Bien es cierto que la entidad que llevaba la gestión del mismo, la Fundación Jaume II El Just adscrita a la Consellería de Cultura hasta la llegada del Botànic, hizo cosas fuera de toda lógica, o que allí la Generalitat efectuó gastos inconsecuentes en caprichos faraónicos para contentar a los presidentes autonómicos populares. Hasta el extremo de que uno de ellos, Francisco Camps, lo llegó a declarar en Corts, como así lo dice el propio Estatut d’Autonomía, "templo espiritual, histórico y cultural del antiguo Reino de Valencia e , igualmente, símbolo de la grandeza del Pueblo Valenciano reconocido como Nacionalidad Histórica". El mismo artículo añade que "la Generalitat Valenciana recuperará, restaurará y conservará el monasterio (...) y una ley de Les Corts determinará el destino y utilización del monasterio como punto de encuentro de todos los valencianos y como centro de investigación y estudio para recuperar la historia de la Comunitat Valenciana". No entraré a valorar esa prosopopeya demodé por respeto al Pueblo Valenciano, como nos define el texto.
Una de las primeras medidas que adoptó el Botànic fue liquidar la fundación a su cargo. El agujero económico era tal que mejor dejar para el olvido su destino. Hasta ahí, de acuerdo. Pero llegar hasta extremos como los que hemos alcanzado no resulta frívolo, ni una temeridad sino una irresponsabilidad, como así ha considerado la propia Mancomunidad de la Valldigna, poco sospechosa en cuestiones ideológicas, que también ha denunciado que el mantenimiento del complejo ha desparecido.
No voy a entrar ni apuntar culpables -se darán por aludidos-, pero sí he de recordar que continuamos viviendo de los saraos pasajeros y desatendiendo el patrimonio histórico artístico, como si los proyectos heredados estuvieran de más pese al gasto efectuado con anterioridad, acertado o no.

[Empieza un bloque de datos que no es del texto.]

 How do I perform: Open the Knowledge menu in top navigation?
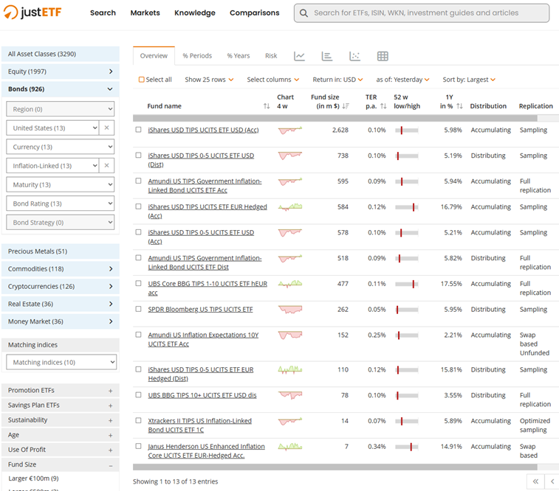[x=195, y=13]
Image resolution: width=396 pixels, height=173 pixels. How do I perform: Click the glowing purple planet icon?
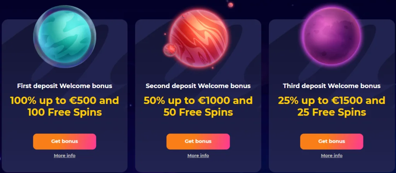pyautogui.click(x=331, y=36)
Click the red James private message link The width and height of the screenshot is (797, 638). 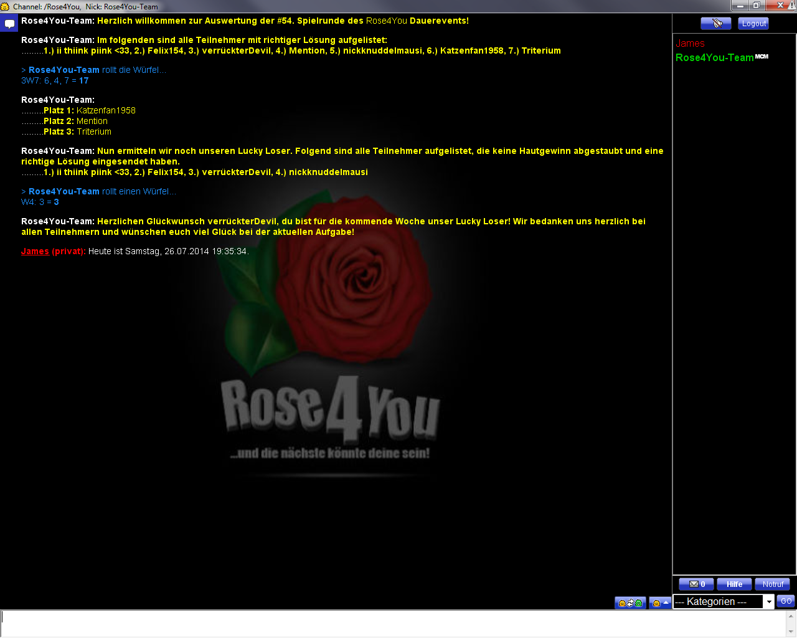point(35,251)
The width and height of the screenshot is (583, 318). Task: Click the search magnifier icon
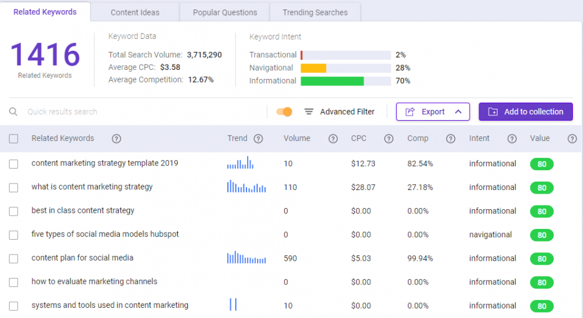13,112
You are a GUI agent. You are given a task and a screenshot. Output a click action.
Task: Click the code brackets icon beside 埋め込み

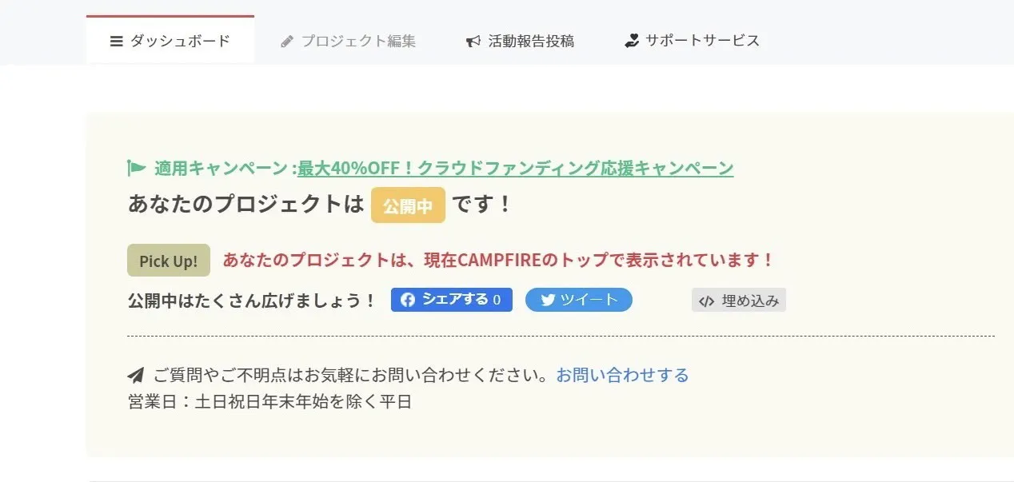706,301
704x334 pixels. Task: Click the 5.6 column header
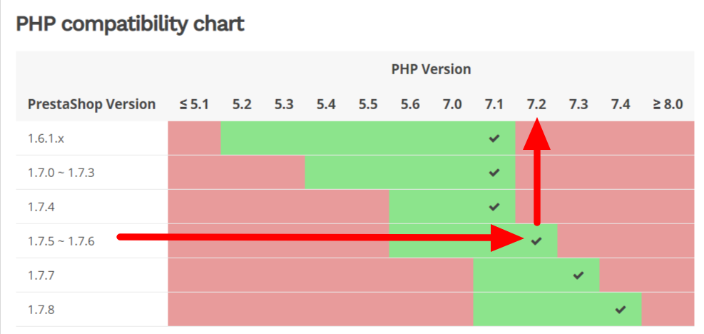[x=410, y=105]
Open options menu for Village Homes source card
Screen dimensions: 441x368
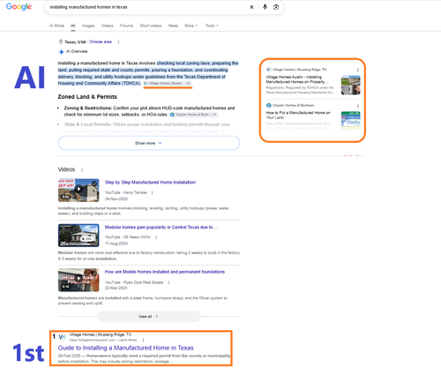358,70
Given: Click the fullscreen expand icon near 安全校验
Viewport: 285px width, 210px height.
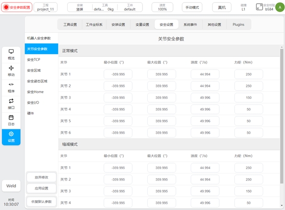Looking at the screenshot, I should (x=259, y=7).
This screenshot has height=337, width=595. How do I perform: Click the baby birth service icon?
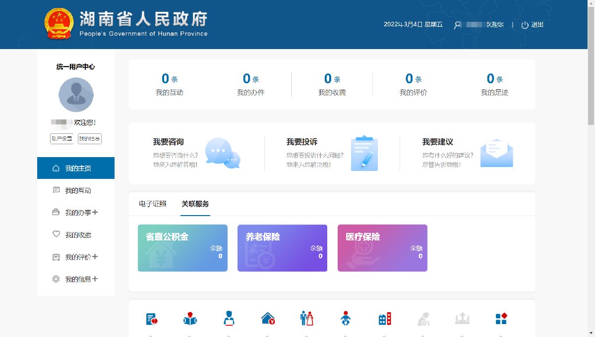click(x=346, y=318)
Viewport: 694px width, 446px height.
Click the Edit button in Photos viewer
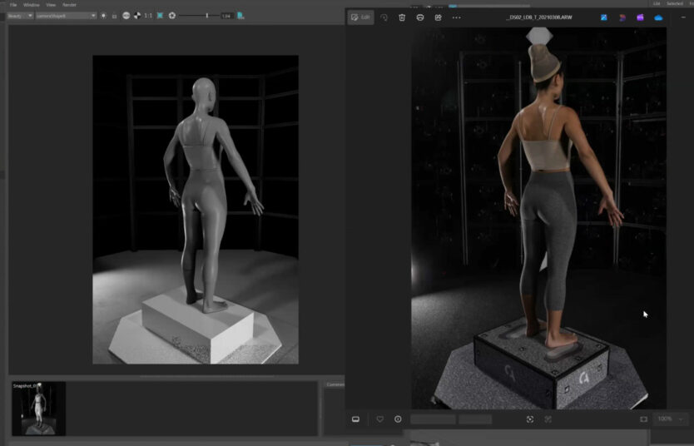360,17
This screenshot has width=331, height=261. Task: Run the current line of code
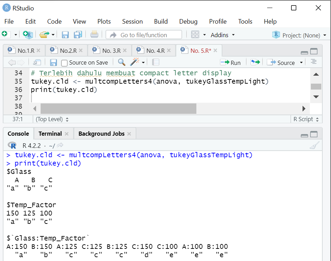(x=230, y=62)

Menos aún cuando se trata de patrimonio histórico, o como si el asunto no fuera con el actual gobierno. Hay que ser más serios y estar a la altura de las obligaciones políticas y patrimoniales. O a lo que toca. Esto no va de bandos, que es a lo que nos están acostumbrando con esas ocurrencias de brasero y toquilla.

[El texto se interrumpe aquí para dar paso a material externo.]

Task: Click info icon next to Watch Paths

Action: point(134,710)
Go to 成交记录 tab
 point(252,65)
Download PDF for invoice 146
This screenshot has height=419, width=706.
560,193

Menos humo y saraos que no competen a algunas ramas institucionales, llámese Dirección General de Patrimonio, Secretaría Autonómica de Cultura o Conselleria de Cultura en toda su extensión, y más planes y proyectos a corto y largo plazo. Sobre todo porque ya nos lo hemos gastado y sólo nos falta abandonar a su muerte. La historia o el patrimonio histórico no debería tener color político. ¿O sí?